_PROBLEM REQUIREMENTS_:
Below are the records; how many of their lines contain "arrow"? Reply only with that figure.

== DATA LISTING ==

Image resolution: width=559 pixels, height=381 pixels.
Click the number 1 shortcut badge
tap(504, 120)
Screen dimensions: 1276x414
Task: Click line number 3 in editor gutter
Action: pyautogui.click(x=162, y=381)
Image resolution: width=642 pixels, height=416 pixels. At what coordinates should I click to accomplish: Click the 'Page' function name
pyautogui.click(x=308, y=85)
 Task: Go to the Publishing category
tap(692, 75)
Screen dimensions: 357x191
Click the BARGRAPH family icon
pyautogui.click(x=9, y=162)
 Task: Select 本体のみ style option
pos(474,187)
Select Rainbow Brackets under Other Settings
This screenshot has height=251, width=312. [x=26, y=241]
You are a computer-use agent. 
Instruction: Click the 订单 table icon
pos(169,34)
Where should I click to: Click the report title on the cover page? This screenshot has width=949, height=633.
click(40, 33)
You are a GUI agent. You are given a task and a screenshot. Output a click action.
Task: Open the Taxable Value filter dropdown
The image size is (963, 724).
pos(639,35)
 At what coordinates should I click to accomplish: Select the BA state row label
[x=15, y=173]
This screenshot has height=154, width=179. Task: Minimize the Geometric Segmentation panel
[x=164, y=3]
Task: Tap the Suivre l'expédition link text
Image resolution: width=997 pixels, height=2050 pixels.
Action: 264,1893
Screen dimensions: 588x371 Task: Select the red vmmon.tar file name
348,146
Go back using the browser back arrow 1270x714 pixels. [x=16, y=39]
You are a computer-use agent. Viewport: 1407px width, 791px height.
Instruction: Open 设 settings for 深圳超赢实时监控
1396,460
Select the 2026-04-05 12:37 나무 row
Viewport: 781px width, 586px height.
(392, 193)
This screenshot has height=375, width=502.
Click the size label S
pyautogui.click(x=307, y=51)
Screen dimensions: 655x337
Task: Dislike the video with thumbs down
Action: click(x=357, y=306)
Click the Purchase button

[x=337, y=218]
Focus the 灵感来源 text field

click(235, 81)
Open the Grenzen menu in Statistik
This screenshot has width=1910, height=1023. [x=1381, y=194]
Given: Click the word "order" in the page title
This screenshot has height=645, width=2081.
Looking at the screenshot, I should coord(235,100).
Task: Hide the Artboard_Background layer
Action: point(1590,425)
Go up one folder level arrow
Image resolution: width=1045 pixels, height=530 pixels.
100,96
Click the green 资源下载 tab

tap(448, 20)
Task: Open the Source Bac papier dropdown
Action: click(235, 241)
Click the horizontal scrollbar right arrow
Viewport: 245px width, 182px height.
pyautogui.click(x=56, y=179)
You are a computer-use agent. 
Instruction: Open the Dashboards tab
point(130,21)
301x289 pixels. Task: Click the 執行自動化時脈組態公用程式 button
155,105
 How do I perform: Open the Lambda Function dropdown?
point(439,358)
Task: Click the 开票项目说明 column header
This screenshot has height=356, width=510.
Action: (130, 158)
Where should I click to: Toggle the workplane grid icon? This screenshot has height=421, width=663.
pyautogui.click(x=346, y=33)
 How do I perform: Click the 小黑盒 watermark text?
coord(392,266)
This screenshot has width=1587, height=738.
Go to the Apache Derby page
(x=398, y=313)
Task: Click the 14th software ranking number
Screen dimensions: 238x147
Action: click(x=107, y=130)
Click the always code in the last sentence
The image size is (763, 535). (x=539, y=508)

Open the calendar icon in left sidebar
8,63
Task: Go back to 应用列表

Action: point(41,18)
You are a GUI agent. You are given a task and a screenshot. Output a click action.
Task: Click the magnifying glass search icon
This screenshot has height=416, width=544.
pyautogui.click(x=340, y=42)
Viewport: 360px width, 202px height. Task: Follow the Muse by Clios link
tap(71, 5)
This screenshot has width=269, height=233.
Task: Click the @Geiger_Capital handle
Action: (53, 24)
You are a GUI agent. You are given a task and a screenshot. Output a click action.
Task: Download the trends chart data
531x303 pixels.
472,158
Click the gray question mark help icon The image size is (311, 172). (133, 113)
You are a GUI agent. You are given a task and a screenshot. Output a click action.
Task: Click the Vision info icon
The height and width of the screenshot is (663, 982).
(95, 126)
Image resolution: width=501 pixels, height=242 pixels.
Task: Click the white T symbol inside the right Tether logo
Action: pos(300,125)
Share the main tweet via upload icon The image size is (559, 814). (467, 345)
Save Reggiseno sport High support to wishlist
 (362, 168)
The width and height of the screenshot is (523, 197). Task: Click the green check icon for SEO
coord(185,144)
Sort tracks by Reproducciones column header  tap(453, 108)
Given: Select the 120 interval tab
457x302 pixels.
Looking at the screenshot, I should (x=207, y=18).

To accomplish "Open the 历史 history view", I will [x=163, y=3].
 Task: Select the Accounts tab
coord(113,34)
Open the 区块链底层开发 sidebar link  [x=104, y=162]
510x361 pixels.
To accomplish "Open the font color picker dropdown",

===

_REPLY_:
3